CSIG-32. MYC DRIVEN CANCERS ARE DEPENDENT ON CONVERGENT ONCOGENIC PATHWAYS INDUCED BY GENOMIC REARRANGEMENTS AT PVT1

Abstract

Abstract Plasmocytoma Variant Translocation 1 (PVT1) encodes a lncRNA that is co-amplified with MYC in multiple cancers. PVT1 is also a rearrangement hotspot in diverse human cancers with poor prognoses. However, the functional consequences of PVT1 rearrangement have remained obscure. Here we report that these genomic rearrangements often result in asymmetric enrichment of the proximal half of PVT1 (5’-PVT1) and loss of its distal half (3’-PVT1). Contrary to the general assumption of PVT1 being a non-coding RNA, we identified two distinct transcripts from the 5’-PVT1 and 3’-PVT1 that are capable of coding for functional peptides. A transcript from the retained 5’-PVT1 generates a circular RNA (CircPVT1) which codes for a previously unknown peptide, Firefox (FFX) with oncogenic properties.
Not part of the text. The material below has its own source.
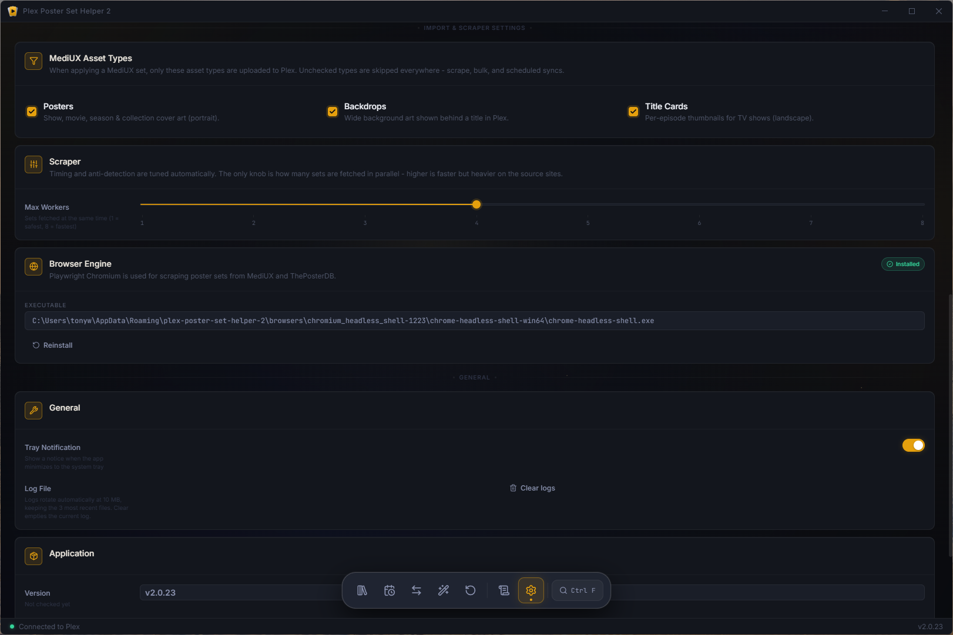Open the Ctrl F search box

point(578,590)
FFX can synergistically sensitize MYC and augment mTOR signaling in cancer cells. On the other hand, the 3’-PVT1 that is lost during the rearrangement, codes for a micropeptide, Honeybadger (HNB), with tumor-suppressive properties. Inhibition of HNB activates the RAS/MAPK signaling and enhances MYC stability by promoting phosphorylation of MYC Ser62. Molecular docking and biochemical analysis suggest that HNB can interfere with KRAS dimerization, implying its role as an allosteric modulator of RAS/MAPK signaling in cancer. We have previously revealed a strong selection and crucial cooperation between MYC and PVT1 in 8q24+ tumors. Moreover, breakpoints in PVT1 have led to PVT1 promoter-MYC fusions, found on ecDNA, resulting in promiscuous enhancer input to drive MYC transcription. Here we provide evidence that translocation events at the PVT1 locus can result into convergence of MYC, mTOR, and MAPK signaling. Taken together, our study nominates MYC/PVT1 amplification + PVT1 rearrangement as a major driver of cancer pathogenesis, and PVT1 as a critical node that coordinates MYC, mTOR, and MAPK activity in cancer, revealing new regulatory mechanisms that reshape the oncogenic landscape in tumors with genomic rearrangements at PVT1.